• [Page excerpt]:
John Yoo, War Criminal?

The chances that the notorious UC Berkeley law professor will be investigated for war crimes appear to have increased in recent weeks.

When this newspaper printed a cover story last spring saying UC
Berkeley should fire Boalt law professor John Yoo and that he
should be prosecuted for war crimes, the chances of either of those
things actually happening may have seemed farfetched. After all,
university officials had claimed that Yoo’s work for the Bush
administration — authorizing torture and warrantless wiretapping
— was protected by academic freedom. Moreover, neither the Obama
nor the Clinton campaigns expressed an interest at the time in
investigating the outgoing administration. But several recent
developments have started to shift opinions about whether Bush and
company should receive a free pass. In fact, at least one prominent
legal scholar believes that if there is to be a war crimes inquiry, one
of the most likely targets will be a tenured professor who lives in the
Berkeley hills.

“I think it’s moved from possible to very likely,” said Scott
Horton
, a lecturer at Columbia University law school and writer for
Harper’s, who has both studied and reported extensively on the
Bush administration’s record of torturing prisoners and monitoring
Americans’ phone calls without a warrant. “And of all the people
involved, the most vulnerable are the lawyers, including John Yoo.”
Horton pointed to the Nuremberg trials after World War II as a
precedent. In the late 1940s, several high-ranking Nazi lawyers were
prosecuted, convicted, and sent to prison for their roles in
facilitating war crimes, including torturing prisoners.

But why would Yoo be a more likely target than George W.
Bush
, Dick Cheney, or Donald Rumsfeld? It’s clear now
that they were the ones who ordered prisoners to be tortured at
Guantanamo Bay prison and elsewhere. Or what about the CIA and military
interrogators who waterboarded prisoners or deprived them of sleep and
exposed them to cold for prolonged periods? Aren’t they more
responsible than Yoo, whose work consisted of writing legal opinions
from the comfort of his Department of Justice office in Washington,
DC?

The answer to those questions is “yes.” Bush, Cheney, Rumsfeld, and
the actual torturers were more responsible than Yoo. But because of
vagaries in US law, they appear to be a tougher target than the
University of California law professor, at least for domestic
prosecutions. That may be unfortunate, but it’s not as if Yoo’s hands
are clean. Bush and company could not have ordered prisoners to be
tortured, nor could CIA agents and military interrogators have carried
out those orders, had it not been for Yoo. It was his two legal
opinions, now known as the “Torture Memos,” that authorized cruel and
harsh interrogations that had previously been defined as torture, and
thus illegal under US and international law.

So how did the conventional wisdom start to shift on war crimes
investigations? Horton and others, including Glenn Greenwald, a
legal scholar and blogger for Salon.com, have pointed to several recent
events. First, there was the swearing in of Barack Obama. Last
week, the new president signed executive orders outlawing torture that
had been authorized by Yoo’s legal opinions and ordering the closure of
Guantanamo and CIA “black-site” prisons.

• [Available data]:

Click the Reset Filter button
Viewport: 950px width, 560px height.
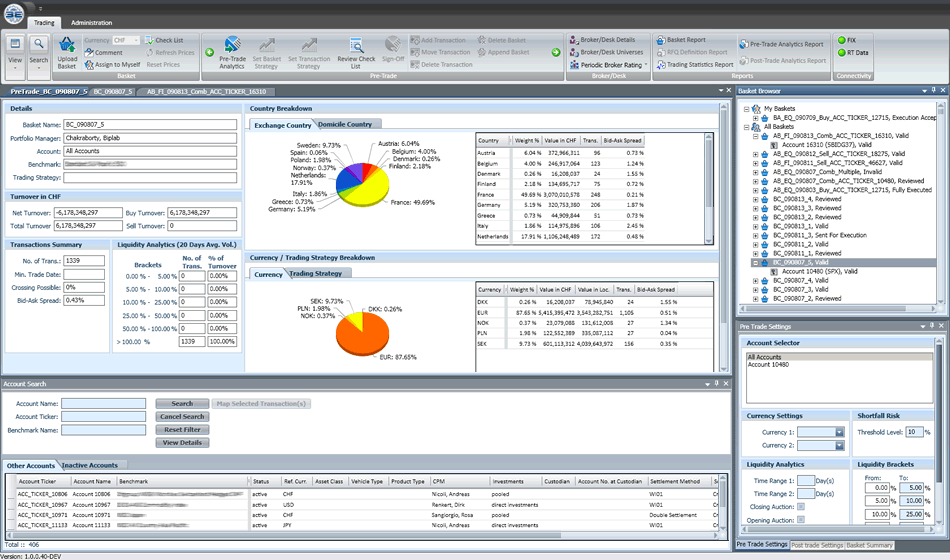point(181,429)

• [Short exercise]:
Please reproduce the part of the John Yoo article above word for word, starting at "The answer to" and ending at "and international law.".

• [Solved exercise]:
The answer to those questions is “yes.” Bush, Cheney, Rumsfeld, and
the actual torturers were more responsible than Yoo. But because of
vagaries in US law, they appear to be a tougher target than the
University of California law professor, at least for domestic
prosecutions. That may be unfortunate, but it’s not as if Yoo’s hands
are clean. Bush and company could not have ordered prisoners to be
tortured, nor could CIA agents and military interrogators have carried
out those orders, had it not been for Yoo. It was his two legal
opinions, now known as the “Torture Memos,” that authorized cruel and
harsh interrogations that had previously been defined as torture, and
thus illegal under US and international law.